I have a rescue pug. He cost £100. He is the sweetest natured little thing. Luckily his breathing is so far ok.
Why not rescue rather than get a new puppy?

ReginaBlitz Sun 09-Oct-16 20:40:36

I have a rescue cat but limited with dogs as I have a child under 3

Soubriquet Sun 09-Oct-16 20:45:36

It's going to depend on your child if you get a toy breed then

If they are gentle and calm, a chug would be ideal

If they are a bruiser like my ds who's idea of gentle is a headbutt (his sign of affection) then I would give a toy breed a miss and get something a bit bigger.

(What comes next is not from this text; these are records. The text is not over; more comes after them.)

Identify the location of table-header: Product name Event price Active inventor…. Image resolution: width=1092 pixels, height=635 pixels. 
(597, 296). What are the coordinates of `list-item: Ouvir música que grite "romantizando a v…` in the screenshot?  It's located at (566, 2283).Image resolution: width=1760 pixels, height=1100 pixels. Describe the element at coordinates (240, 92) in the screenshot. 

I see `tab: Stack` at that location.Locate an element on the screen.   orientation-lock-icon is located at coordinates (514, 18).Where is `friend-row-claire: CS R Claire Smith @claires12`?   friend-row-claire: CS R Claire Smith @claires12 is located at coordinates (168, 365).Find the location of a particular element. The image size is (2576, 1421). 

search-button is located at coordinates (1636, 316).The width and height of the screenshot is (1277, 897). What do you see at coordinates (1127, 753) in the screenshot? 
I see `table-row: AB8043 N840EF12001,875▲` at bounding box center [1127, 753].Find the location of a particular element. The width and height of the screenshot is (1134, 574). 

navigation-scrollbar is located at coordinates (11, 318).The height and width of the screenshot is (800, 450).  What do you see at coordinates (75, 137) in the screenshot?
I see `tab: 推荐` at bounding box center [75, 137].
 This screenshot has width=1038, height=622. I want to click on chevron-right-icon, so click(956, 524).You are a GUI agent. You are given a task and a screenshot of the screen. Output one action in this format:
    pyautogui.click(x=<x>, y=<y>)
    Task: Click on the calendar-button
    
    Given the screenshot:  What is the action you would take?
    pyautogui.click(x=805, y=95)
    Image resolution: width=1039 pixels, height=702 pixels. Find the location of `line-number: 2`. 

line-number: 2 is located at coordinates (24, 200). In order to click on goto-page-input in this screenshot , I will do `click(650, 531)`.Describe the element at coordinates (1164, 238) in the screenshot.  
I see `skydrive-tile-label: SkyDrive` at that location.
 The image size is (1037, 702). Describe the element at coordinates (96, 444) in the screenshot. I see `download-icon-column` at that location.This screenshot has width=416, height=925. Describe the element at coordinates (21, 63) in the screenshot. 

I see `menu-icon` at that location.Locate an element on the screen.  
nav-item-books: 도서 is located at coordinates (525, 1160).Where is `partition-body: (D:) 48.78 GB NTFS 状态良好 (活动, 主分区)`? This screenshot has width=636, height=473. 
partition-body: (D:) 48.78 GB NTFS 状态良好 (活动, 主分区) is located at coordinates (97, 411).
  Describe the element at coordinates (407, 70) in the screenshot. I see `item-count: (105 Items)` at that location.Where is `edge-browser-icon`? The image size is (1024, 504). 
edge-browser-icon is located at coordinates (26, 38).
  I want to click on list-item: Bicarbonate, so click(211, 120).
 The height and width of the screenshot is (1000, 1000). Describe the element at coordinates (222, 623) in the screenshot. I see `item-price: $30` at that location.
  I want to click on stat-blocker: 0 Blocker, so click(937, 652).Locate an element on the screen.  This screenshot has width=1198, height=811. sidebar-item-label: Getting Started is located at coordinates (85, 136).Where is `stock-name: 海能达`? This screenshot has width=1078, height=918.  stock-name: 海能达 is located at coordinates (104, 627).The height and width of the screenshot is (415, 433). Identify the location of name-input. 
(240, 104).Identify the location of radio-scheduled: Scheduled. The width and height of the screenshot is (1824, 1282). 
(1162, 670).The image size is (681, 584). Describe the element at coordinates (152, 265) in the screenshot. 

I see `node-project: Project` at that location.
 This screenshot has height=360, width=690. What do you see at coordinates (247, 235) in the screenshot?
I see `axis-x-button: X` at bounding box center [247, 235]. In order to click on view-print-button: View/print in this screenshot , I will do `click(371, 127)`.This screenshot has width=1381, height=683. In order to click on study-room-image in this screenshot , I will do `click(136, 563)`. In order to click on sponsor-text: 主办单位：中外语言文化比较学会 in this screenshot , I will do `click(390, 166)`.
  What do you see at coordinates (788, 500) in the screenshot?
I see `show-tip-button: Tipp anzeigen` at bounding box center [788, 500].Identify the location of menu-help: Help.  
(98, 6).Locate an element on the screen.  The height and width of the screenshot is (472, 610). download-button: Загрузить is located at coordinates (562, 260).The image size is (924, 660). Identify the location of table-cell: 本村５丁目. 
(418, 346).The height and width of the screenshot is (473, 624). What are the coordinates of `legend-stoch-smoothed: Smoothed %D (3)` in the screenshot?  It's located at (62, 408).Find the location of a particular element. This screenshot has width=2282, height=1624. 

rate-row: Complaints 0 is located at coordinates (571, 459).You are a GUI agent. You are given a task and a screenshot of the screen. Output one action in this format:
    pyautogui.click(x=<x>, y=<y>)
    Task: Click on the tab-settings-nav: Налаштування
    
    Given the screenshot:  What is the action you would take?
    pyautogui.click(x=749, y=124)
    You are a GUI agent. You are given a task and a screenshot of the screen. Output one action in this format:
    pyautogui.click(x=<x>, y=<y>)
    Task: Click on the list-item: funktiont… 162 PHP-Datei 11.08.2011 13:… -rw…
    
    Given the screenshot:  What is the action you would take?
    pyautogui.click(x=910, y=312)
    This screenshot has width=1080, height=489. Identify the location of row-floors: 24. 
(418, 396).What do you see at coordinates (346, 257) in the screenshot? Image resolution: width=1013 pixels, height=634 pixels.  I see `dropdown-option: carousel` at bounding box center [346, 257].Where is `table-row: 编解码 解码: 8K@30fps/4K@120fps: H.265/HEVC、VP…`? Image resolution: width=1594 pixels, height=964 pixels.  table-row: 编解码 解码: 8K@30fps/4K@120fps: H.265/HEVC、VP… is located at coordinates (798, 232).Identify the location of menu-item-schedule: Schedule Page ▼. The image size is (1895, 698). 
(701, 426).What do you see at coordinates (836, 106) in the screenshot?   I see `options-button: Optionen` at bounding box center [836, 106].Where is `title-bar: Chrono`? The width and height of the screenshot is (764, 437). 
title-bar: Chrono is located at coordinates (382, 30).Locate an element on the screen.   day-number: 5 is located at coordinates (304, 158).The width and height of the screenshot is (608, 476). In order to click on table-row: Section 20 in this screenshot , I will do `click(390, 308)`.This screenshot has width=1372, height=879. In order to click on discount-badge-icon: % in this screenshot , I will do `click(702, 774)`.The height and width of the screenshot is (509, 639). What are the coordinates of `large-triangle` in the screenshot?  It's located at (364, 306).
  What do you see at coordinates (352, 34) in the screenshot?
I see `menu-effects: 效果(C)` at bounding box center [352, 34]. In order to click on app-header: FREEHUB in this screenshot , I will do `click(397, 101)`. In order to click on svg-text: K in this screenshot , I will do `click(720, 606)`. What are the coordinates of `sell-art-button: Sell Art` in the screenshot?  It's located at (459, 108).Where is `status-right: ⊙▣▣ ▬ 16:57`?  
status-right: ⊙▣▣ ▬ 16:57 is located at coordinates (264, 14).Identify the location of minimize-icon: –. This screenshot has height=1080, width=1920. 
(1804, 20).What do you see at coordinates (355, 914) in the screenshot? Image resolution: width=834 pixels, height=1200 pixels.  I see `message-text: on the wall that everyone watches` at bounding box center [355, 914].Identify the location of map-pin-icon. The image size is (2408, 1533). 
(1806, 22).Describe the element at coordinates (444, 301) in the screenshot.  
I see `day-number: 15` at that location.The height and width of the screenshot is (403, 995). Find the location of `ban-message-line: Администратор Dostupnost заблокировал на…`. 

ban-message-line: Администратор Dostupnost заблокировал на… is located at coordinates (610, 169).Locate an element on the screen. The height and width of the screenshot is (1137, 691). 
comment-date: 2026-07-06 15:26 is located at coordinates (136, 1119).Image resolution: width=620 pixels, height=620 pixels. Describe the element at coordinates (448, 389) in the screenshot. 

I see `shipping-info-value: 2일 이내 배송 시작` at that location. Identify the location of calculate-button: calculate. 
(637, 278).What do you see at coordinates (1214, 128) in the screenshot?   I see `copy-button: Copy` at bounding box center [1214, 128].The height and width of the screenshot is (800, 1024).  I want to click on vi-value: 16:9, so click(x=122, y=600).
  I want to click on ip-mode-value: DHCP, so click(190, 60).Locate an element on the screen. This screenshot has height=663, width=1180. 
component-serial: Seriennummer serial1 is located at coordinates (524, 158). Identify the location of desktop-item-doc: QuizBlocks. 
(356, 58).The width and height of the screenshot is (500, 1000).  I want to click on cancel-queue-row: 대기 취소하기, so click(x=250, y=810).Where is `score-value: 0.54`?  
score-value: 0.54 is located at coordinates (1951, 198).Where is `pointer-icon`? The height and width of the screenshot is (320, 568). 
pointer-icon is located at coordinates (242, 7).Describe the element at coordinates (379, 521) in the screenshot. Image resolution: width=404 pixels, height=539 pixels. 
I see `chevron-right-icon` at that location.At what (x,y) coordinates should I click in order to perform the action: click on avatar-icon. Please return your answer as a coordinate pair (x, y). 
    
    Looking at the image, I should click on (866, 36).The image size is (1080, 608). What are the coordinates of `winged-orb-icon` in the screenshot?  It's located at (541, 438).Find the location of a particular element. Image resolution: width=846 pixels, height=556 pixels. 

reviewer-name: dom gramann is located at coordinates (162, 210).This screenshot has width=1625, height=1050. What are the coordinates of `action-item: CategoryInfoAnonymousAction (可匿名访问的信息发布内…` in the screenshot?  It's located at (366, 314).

Bubble2bubble Sun 09-Oct-16 20:45:40

* faints*

ReginaBlitz Sun 09-Oct-16 20:49:18

Youngest child is very meek and mild so that won't be an issue. Really didn't want a big dog...

Soubriquet Sun 09-Oct-16 20:52:08

I don't mean big as in large breed but something a bit sturdier like a jack or border terrier

Toy breeds can be very delicate and easily hurt

OdinsLoveChild Sun 09-Oct-16 20:54:03

£600 is a lot for a mongrel crossbreed. I have working cockers they're usually around £450-500 for kc reg and extensive health reports and testing.

For size I can see why you would want a chug however their health can be poor. I only know of 1 and it's fraught with health problems. I suppose they could be as healthy as the next crossbreed. Go by the usual rules, see mum and dad if possible and siblings in their own home. Ask lots of questions about the health of the parents etc

TrionicLettuce Sun 09-Oct-16 20:59:27

£600 isn't a lot for a puppy, pedigree or cross, from a decent and responsible breeder.

It's a huge amount for a puppy from a BYB or naive pet owner who is breeding for either cash or because "OMG, cute puppieeeeeeeees!!!!".